▶ [EXERCISES]:
1. Transcribe the passage of the Aasland group page that begins at the words "We have recently" and ends after the words "Aasland, in prep)".
2. Answer these questions from the Aasland group page:
(a) How many residues long are functional sites typically?
(b) What three aspects of context does the current version of ELM use?
(c) In what year was the publication on the ELM server in Nucleic Acids Res. published?
3. For each statement, say whether it agrees with the Aasland group page. Answer yes or no, and quote the words from the page that decide it.
(a) The ELM consortium is EU-funded.
(b) Prediction of most functional sites results in underprediction.
(c) Eap45 binds ubiquitin through a GLUE domain.

Aasland group

Functional annotation of proteins and protein domains

The majority of proteins have a modular architechture: they are composed of one or more globular domains and other more or less structured modules. Globular domains can often be associated with a particular molecular function. Therefore, functional annotation of individual proteins as well as whole proteomes relies, to a large extent, on prediction of globular domains and transfer of functional annotation by homology.

A second aerea of bioinformatics which is poorly developed is the prediction and annotation of functional sites in proteins: short linear motifs that are associated with molecular function. Functional sites are both biochemically hard to determine and bioinformatically hard to predict. The prediction problem stems from the fact that the functional sites are short (typically 5-10 residues) and many of them have evolved by mechanisms different from proteins and protein domains. Prediction of most functional sites therefore results in severe overprediction. To meet this challenge, we participate in the EU-funded ELM consortium which has developed a novel resource for improved prediction of functional sites. In ELM we combine traditional detection methods based on experimentally verified sites with contextual information that is used to evaluate the relevance of the predictions. The current version of ELM uses three aspects of context: the site must be in (i) a relevant cellular compartment; (ii) a relevant organism and (iii) it must be accessible and thus outside globular domains.
We have recently developed a tool for visualising the linear motifs in multiple alignments while simultaneously keeping track of phylogeny. This tool will allow us to distinguish which sites have emerged or been lost during the course of evolution (Hughes, Puntervoll and Aasland, in prep)

Please refer to my MBI home page for information on my molecular biological research interests and group at MBI.

Selected publications:

  • Gould, CM, Diella F, Via A, Puntervoll P, Bryne JC, Hughes T, et al., and Aasland R, Helmer-Citterich M, Linding R, Gibson TJ. (2010) ELM: the status of the 2010 eukaryotic linear motif resource. Nucleic Acids Res. 38:D167-D180.
  • Slagsvold T, Aasland R, Hirano S, Bache KG, Raiborg C, Trambaiolo D, Wakatsuki S, Stenmark H. (2005) Eap45 in mammalian ESCRT-II binds ubiquitin via a phosphoinositide-interacting GLUE domain. J Biol Chem. 280(20):19600-19606
  • Puntervoll P, Linding R, Gemund C, Chabanis-Davidson S, Mattingsdal M, et al., and Aasland R, Gibson TJ. (2003) ELM server: A new resource for investigating short functional sites in modular eukaryotic proteins. Nucleic Acids Res. 31:3625-3630.

▶ [SOURCE DATA]:
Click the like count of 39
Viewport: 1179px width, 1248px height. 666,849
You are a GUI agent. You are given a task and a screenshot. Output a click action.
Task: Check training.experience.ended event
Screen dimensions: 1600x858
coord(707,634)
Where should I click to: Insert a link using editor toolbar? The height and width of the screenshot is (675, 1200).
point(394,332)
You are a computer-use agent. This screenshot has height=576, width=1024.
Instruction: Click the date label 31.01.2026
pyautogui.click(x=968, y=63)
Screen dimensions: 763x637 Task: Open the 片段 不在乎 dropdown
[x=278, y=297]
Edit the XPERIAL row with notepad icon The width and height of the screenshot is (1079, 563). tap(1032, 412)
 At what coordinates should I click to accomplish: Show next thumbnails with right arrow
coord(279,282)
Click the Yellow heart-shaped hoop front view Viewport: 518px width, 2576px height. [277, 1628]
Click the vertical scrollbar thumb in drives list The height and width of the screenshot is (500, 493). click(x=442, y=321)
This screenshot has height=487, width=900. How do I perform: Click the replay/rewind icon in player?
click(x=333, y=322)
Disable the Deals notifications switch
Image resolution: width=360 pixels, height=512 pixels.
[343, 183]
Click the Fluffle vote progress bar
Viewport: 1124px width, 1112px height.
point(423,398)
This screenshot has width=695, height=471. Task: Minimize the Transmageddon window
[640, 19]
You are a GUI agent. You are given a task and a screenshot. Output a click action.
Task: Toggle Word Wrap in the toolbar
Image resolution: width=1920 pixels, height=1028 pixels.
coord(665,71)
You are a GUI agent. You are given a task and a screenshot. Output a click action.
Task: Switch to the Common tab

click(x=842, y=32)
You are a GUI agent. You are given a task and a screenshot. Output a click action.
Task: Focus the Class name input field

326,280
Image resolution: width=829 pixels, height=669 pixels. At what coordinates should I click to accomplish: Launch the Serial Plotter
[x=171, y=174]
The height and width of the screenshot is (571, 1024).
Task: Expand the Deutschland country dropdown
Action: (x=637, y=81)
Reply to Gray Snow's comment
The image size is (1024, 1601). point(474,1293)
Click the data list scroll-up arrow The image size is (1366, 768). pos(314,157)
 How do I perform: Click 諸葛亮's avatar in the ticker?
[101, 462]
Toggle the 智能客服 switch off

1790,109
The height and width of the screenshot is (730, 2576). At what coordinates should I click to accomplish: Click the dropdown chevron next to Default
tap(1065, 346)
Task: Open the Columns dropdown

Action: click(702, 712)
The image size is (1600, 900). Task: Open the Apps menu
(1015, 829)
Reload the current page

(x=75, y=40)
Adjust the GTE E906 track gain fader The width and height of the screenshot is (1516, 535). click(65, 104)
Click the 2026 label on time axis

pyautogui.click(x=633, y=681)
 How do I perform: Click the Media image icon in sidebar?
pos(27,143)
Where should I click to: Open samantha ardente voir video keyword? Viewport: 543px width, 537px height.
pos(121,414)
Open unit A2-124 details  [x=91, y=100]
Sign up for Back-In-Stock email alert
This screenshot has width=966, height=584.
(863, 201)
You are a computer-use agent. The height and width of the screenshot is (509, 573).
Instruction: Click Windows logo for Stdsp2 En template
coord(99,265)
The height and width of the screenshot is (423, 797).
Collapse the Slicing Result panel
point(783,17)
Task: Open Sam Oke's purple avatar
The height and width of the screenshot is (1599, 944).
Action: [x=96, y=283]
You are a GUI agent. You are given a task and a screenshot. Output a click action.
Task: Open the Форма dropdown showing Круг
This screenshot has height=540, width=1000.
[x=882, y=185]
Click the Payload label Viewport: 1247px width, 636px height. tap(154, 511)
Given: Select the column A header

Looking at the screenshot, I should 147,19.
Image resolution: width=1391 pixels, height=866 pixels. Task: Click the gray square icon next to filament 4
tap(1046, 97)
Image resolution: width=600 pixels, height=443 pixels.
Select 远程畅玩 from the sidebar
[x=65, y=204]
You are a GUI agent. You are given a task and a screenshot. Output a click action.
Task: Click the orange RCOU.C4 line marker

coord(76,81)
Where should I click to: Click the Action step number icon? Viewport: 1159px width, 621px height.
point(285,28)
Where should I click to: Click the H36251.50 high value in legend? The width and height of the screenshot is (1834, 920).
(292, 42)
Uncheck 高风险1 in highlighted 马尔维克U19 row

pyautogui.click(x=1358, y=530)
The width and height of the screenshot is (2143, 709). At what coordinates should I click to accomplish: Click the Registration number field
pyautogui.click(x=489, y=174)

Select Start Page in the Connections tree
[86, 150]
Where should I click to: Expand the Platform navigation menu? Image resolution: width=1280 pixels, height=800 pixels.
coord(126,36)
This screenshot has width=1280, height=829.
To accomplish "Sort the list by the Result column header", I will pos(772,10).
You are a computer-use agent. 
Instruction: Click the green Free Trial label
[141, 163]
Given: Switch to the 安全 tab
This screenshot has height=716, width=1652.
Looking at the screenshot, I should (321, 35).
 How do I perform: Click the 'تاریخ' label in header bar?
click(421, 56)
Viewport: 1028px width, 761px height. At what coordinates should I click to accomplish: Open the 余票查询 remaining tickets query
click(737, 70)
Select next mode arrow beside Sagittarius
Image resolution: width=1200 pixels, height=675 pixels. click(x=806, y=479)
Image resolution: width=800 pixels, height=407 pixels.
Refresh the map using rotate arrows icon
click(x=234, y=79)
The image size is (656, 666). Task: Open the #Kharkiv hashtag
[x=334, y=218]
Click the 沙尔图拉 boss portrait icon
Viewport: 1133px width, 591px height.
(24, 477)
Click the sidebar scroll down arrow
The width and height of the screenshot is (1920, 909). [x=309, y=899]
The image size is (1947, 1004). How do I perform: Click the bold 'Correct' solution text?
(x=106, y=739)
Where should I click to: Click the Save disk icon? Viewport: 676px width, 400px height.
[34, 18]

▶ [EXPECTED RESPONSES]:
1.
We have recently developed a tool for visualising the linear motifs in multiple alignments while simultaneously keeping track of phylogeny. This tool will allow us to distinguish which sites have emerged or been lost during the course of evolution (Hughes, Puntervoll and Aasland, in prep)

2.
(a) Typically 5-10 residues.
(b) The site must be in a relevant cellular compartment and in a relevant organism, and it must be accessible and thus outside globular domains.
(c) 2003.

3.
(a) Yes: "we participate in the EU-funded ELM consortium"
(b) No: "Prediction of most functional sites therefore results in severe overprediction."
(c) Yes: "Eap45 in mammalian ESCRT-II binds ubiquitin via a phosphoinositide-interacting GLUE domain"